10.—(1) The Secretary of State may reimburse any expenses incurred by a public communications provider in complying with these Regulations.

(2) Such reimbursement may be conditional on the expenses having been notified to the Secretary of State and agreed in advance.

(3) The Secretary of State may require any public communications provider to comply with any audit that may be reasonably required to monitor any claim for reimbursement pursuant to this regulation.

EXPLANATORY NOTE

(This note is not part of the Regulations)

These Regulations implement Directive 2006/24/EC (“the Directive”) of the European Parliament and of the Council of 15 March 2006 on the retention of data generated or processed in connection with the provision of publicly available electronic communications services or of public communications networks and amending Directive 2002/58/EC.

The United Kingdom made a declaration pursuant to Article 15.3 of the Directive that it will postpone application of that Directive to the retention of communications data relating to Internet Access, Internet telephony and Internet e-mail. These Regulations therefore do not implement the Directive with respect to those forms of data.

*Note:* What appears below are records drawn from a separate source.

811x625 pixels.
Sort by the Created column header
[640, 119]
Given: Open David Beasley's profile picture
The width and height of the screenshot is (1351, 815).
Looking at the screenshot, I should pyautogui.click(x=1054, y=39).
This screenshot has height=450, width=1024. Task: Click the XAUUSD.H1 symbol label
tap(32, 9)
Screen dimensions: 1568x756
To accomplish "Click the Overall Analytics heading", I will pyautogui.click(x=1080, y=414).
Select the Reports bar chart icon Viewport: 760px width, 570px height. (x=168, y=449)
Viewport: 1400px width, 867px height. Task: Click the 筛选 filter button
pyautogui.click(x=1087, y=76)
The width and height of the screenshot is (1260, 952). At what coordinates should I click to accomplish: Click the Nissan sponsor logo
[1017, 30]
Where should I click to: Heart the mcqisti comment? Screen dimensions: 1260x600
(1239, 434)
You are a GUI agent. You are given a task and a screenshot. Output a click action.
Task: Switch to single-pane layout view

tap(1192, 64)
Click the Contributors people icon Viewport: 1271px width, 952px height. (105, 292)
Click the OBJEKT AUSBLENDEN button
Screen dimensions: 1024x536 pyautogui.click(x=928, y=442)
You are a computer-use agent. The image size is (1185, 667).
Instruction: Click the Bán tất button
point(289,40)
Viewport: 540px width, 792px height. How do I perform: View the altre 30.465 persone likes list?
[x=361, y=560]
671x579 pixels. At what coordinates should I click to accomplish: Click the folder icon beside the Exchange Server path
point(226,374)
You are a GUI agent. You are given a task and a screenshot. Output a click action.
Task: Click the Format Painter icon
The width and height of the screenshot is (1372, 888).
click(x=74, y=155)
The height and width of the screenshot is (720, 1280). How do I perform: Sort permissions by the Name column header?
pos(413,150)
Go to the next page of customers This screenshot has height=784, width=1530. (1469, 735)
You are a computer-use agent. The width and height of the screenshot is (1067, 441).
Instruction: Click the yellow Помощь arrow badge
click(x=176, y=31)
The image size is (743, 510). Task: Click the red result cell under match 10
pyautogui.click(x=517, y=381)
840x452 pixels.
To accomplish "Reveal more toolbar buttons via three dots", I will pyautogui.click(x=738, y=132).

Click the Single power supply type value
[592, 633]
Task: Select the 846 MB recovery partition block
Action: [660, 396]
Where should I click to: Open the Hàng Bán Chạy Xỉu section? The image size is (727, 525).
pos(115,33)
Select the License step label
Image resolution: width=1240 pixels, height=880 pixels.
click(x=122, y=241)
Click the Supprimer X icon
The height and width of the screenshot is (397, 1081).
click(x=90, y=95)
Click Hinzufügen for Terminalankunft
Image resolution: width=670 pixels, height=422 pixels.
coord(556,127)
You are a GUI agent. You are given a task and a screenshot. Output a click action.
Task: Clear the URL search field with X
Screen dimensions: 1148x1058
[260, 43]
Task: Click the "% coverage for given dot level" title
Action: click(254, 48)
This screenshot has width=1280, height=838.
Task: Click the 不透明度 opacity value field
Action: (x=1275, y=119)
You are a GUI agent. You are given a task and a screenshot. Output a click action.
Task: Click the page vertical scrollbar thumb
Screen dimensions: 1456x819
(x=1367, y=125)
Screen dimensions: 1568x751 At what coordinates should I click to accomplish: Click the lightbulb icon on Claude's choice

The Regulations impose a requirement on the providers of public electronic communications services or networks (“providers”), as defined in regulation 2, to retain the categories of data specified in regulation 5. The Regulations apply to those providers as provided for in regulation 3. Regulation 4 makes provision regarding the obligation to retain the data specified in regulation 5.

Such data must be retained for a period of 12 months, in accordance with regulation 4(2). The data must be stored in accordance with the requirements in regulation 7.

Data security is provided for in regulation 6.

Regulation 8 provides that the Information Commissioner as the supervisory authority is responsible for monitoring the application of these Regulations with respect to the security of stored data.

There is a requirement on providers to provide statistics to the Secretary of State in regulation 9.

Regulation 10 provides that the Secretary of State may make arrangements for reimbursing any expenses incurred by providers in complying with the Regulations.